They lifted Brinna onto a litter.
Her hand slipped free from the blanket as they carried her past Sabine. Limp. Pale. Too cold-looking.
Sabine reached for her but stopped before she touched.
Let them see nothing they could twist.
Let them record the calm bride while the machine reached for her throat.
The litter disappeared into the corridor.
Only then did Heskar turn toward the desk.
“What is that?”
Sabine followed his gaze.
A folded page lay half-hidden beneath her correspondence.

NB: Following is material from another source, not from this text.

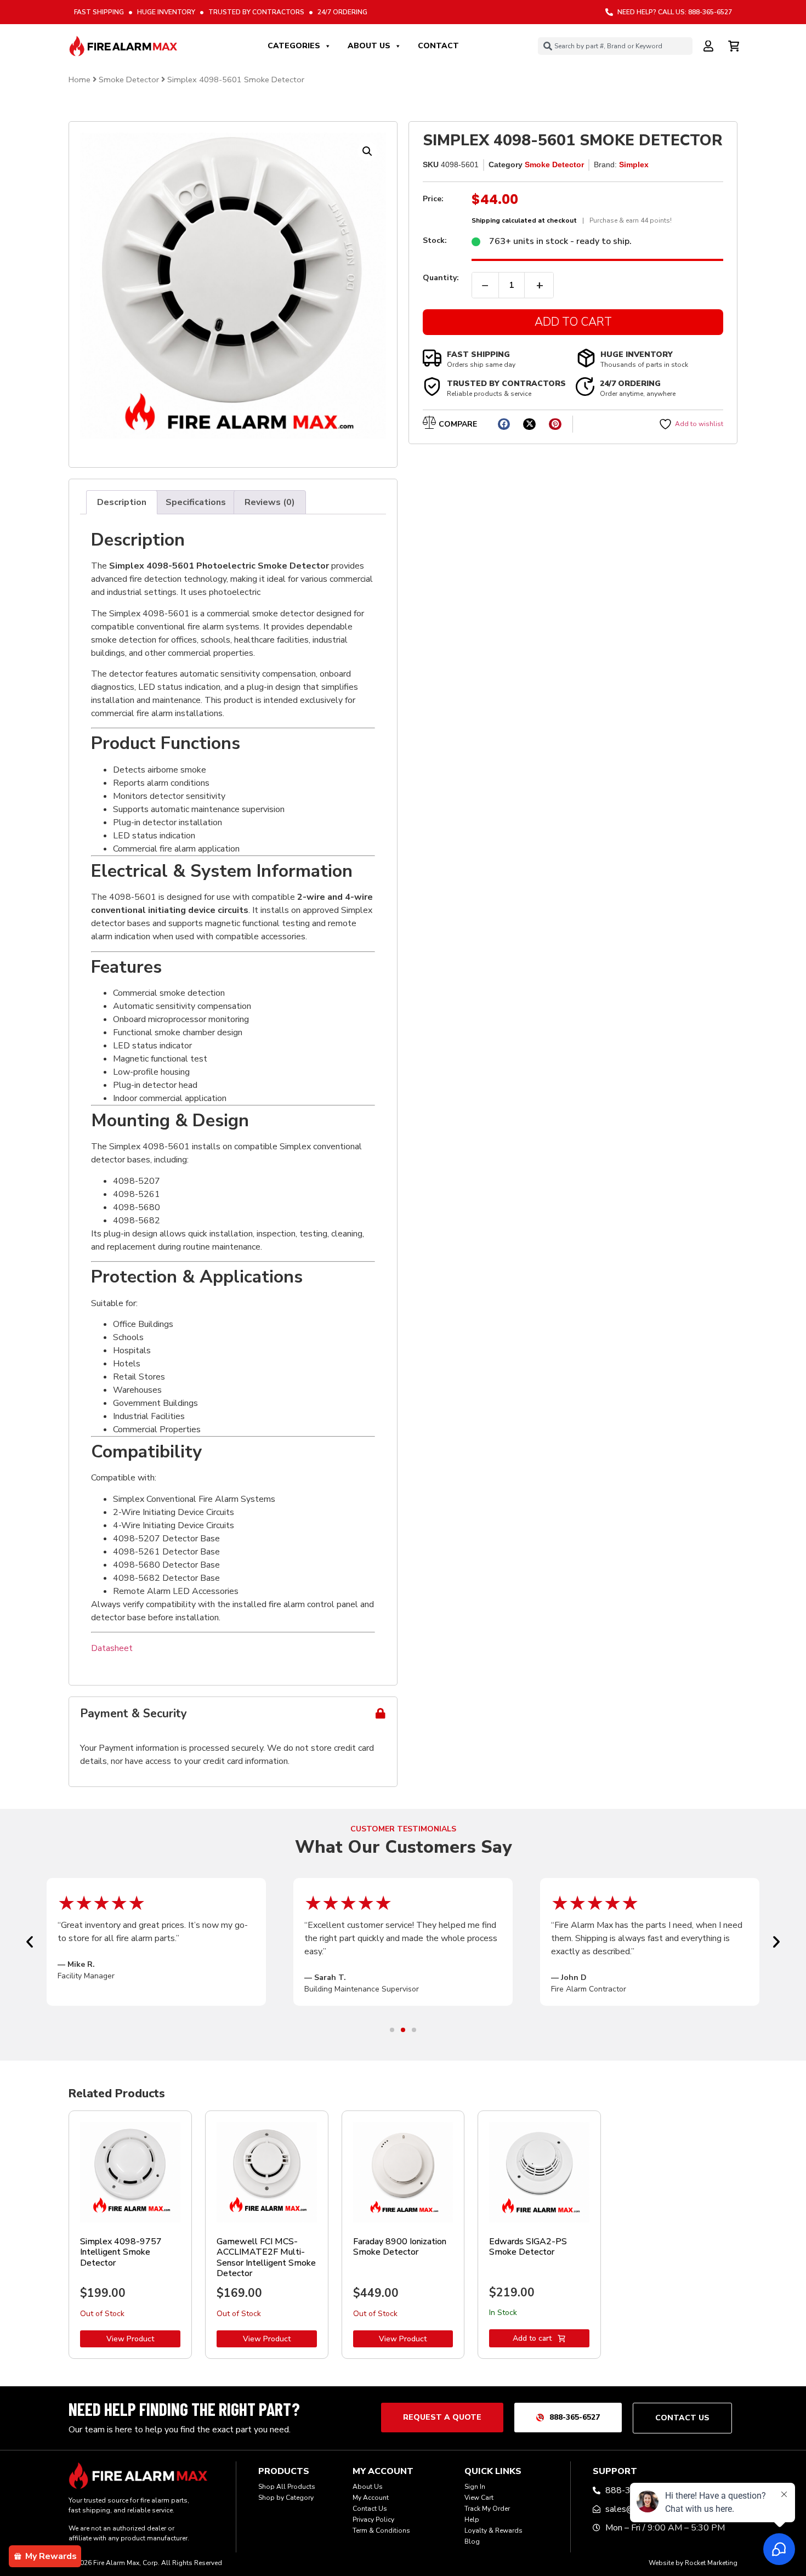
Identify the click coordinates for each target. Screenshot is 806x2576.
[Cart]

It had not been there before.
Lysa saw it at the same moment and inhaled sharply.
Heskar crossed to the desk and lifted the page with gloved fingers.
The wax seal had already been broken.
“Lady Sabine,” he said, “do you recognize this document?”
“No.”
He unfolded it.
His face did not change as he read, which made it worse.
Then he handed it to Trial Marshal Corvek, who had entered so quietly Sabine had not heard him come in.
Corvek was tall, severe, and dressed in the steel-gray formal uniform of trial authority. Not temple black. Not crown blue. A man of procedure. The sort who could condemn a person without hatred and sleep well because each line had been properly signed.
He read the page.
Then he looked at Sabine.
“You deny writing this?”
Sabine held out her hand.
Corvek gave it to her.
The handwriting almost resembled hers.
Almost.
A clerk who had copied her letters might believe it. A man who wanted to believe it would not question at all.
The words were precise enough to kill.
Lucien will remove me before final selection. Corvyr can be saved through private royal protection rather than the rite. The bond ensures his cooperation. I do not intend to complete the Trials under temple authority.